No es extraño, puesto que nuestra historia y sus avatares nos llevaron de ser el punto de partida de la conquista de América, a colonia aislada y descuidada. Ese aislamiento acrecentó nuestra naturaleza y, por ello, anhelamos lo extranjero con la misma intensidad con la que desconfiamos de él.
Ambos fenómenos están presentes también en nuestra cultura jurídica. Nuestro país es una excepción en Hispanoamérica porque durante más de siglo y medio siguió a pie juntillas la tradición jurídica francesa, por lo menos en cuanto a las leyes adjetivas. Nuestros principales códigos son traducciones de códigos franceses decimonónicos. No fue sino hasta 2002, con la reforma del Código Procesal Penal, cuando uno de los cuatro grandes fue alejado de esa tradición.
A partir de los años noventa, como necesidad impuesta por la creciente integración de la economía dominicana a los mercados internacionales, se han introducido reformas y leyes que beben de otras tradiciones jurídicas juntamente con las francesas. Eso ha servido para descubrir la importancia de la jurisprudencia y doctrina de otros países.

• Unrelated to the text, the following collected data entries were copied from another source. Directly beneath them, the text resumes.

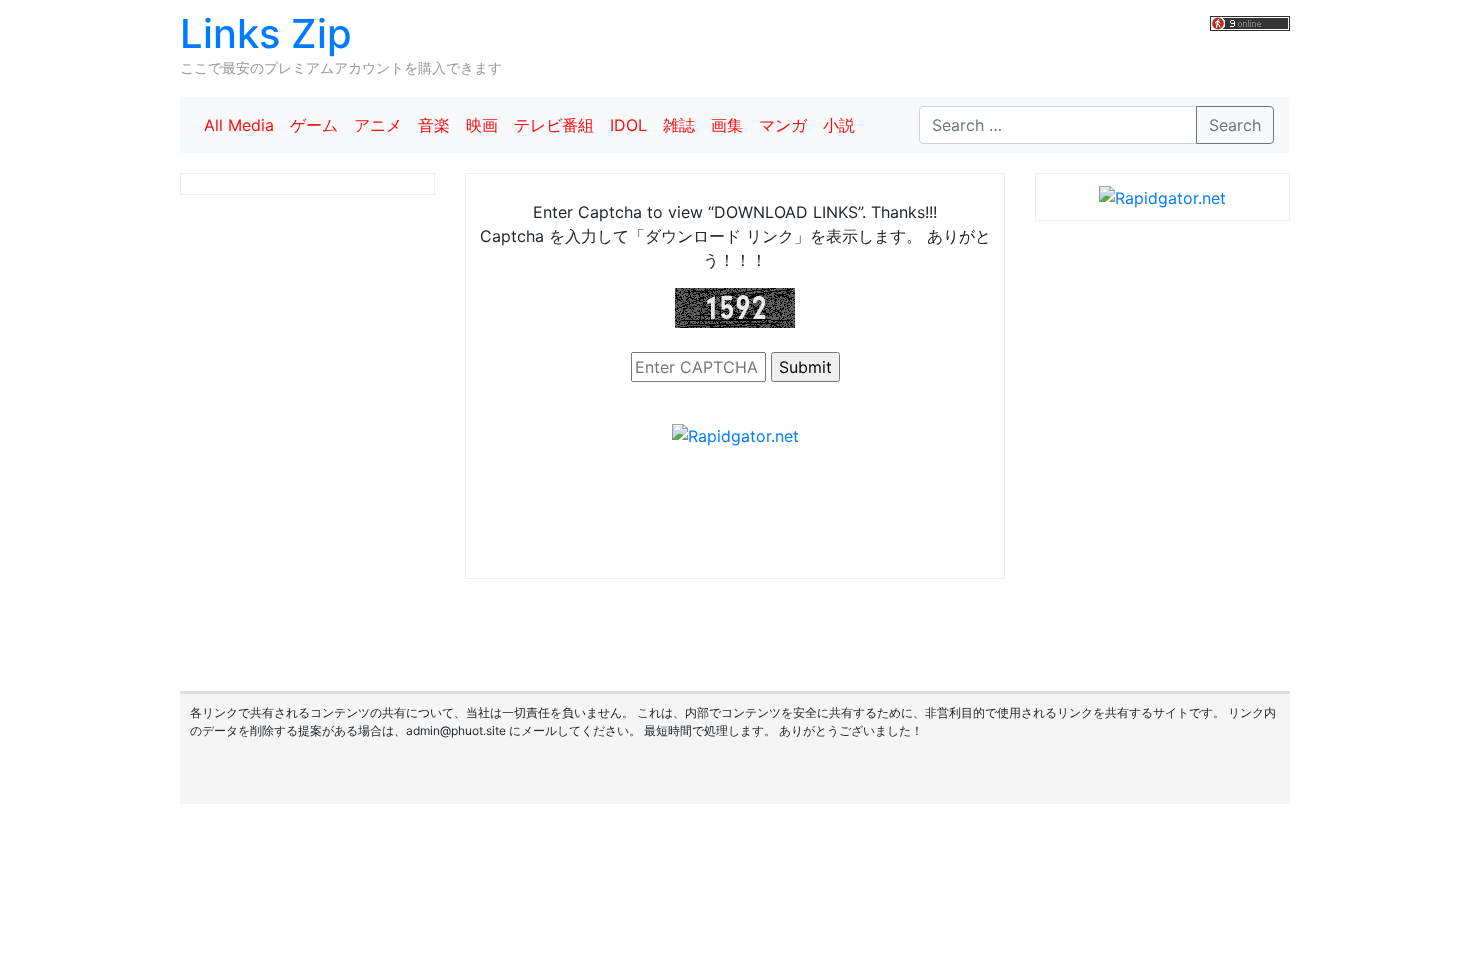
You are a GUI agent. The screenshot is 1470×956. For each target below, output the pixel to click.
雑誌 (679, 125)
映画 (482, 125)
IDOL (628, 125)
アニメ (378, 125)
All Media (239, 125)
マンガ (783, 125)
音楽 (434, 125)
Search (1235, 125)
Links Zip (266, 33)
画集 (727, 125)
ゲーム (314, 125)
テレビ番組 (554, 125)
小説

Y ahí se ha puesto de manifiesto nuestra pasión por los extremos. Lo que empezó como una dosificación moderada se ha convertido en una tromba irresistible de aplicación acrítica de criterios doctrinales y jurisprudenciales que no encajan con nuestro ordenamiento jurídico. En esto radica el problema porque esos insumos dejan de ser útiles cuando, en lugar de adaptarlos para que nos ayuden a entender nuestro Derecho, martillamos nuestras normas para que encajen de manera obligada con jurisprudencias o doctrinas que surgieron para entender leyes distintas a las nuestras.
No son pocos los errores judiciales que sólo se explican por razonamientos más apegados a la doctrina extranjera que a las normas locales. Con el agravante de que esa filtración llega ya a todos los pozos del Derecho y, por ejemplo, España se ha convertido en referente de análisis de los derechos fundamentales dominicanos, a pesar de que la estructura de los derechos en su Constitución es incompatible con la nuestra.
Con este uso y abuso, el Derecho comparado pasa de ser una herramienta útil a un peligro para la seguridad jurídica, toda vez que la solución a los dilemas jurídicos no obedece a la norma local, sino a lo que juristas entienden sobre la norma extranjera. Estamos a tiempo.